課題: 下に示すレッズ初タイトルについての本文を、最後の文の後から書き継いでください。

レッズ悲願の初タイトル

 

 

今までサッカー観戦ではあまり雨に降られたことのない晴れ男なのだが、

こと国立でのアントラーズ戦に関しては過去2度も雨に降られたことがあり、この日も雨は避けられそうにない空模様だった。

昨年に続いての決勝進出は、運や勢いだけではない「何か」がチームに備わりつつあることを感じていた。

実は昨年は試合前からあまり勝てる気がしていなかった。

初めて決勝までは来たものの、優勝…No.1というのはそんなにうまくはいくまいと思っていた。

どちらかというとお祭りムードで決勝戦を楽しもうみたいな感覚だった。

でも今年は決勝進出を決めたときから緊張していた。

勝つ可能性があるからに他ならない。

提示データ:
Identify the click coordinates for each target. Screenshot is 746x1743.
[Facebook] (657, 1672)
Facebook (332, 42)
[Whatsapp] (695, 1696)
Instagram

解答例:
でも多くのサポーターもそうだったのではないか。チケットが去年とは比べ物にならないくらいプラチナ化したことも物語っている。

というわけで、初タイトルに向けてドキドキしながら今にも雨が降ってきそうな国立へ向った。

試合前のサポーターの「サポート」は最高だったのではないか。

黒白赤の人模様は、駒場や埼スタでは何度もあったが、「ホーム以外」の国立でやったのは多分初めてではないだろうか。

選手の練習開始時には、溢れるばかりのフラッグが掲げられた。

まー選手にとっては、後押しというより、やらなきゃやばいという切迫感の方が強く押し寄せたかもしれないが。

しかし試合ではいつも以上の動きの良さを結果的に演出したとも言える。

いや、しかし本当に全員の動きは良かった。

いつもは口うるさく文句を言う輩が周りに必ずいるものだが、この日はひとりもいなかった。

それだけこの日のレッズは最高のパフォーマンスをし、そして強かな王者を圧倒した。

あまりに完勝だったので、拍子抜けしてしまうくらいだった。

山田はいつも以上に積極的に上がり、ほぼ危なげないボール回しをし、時にドリブルで突破した。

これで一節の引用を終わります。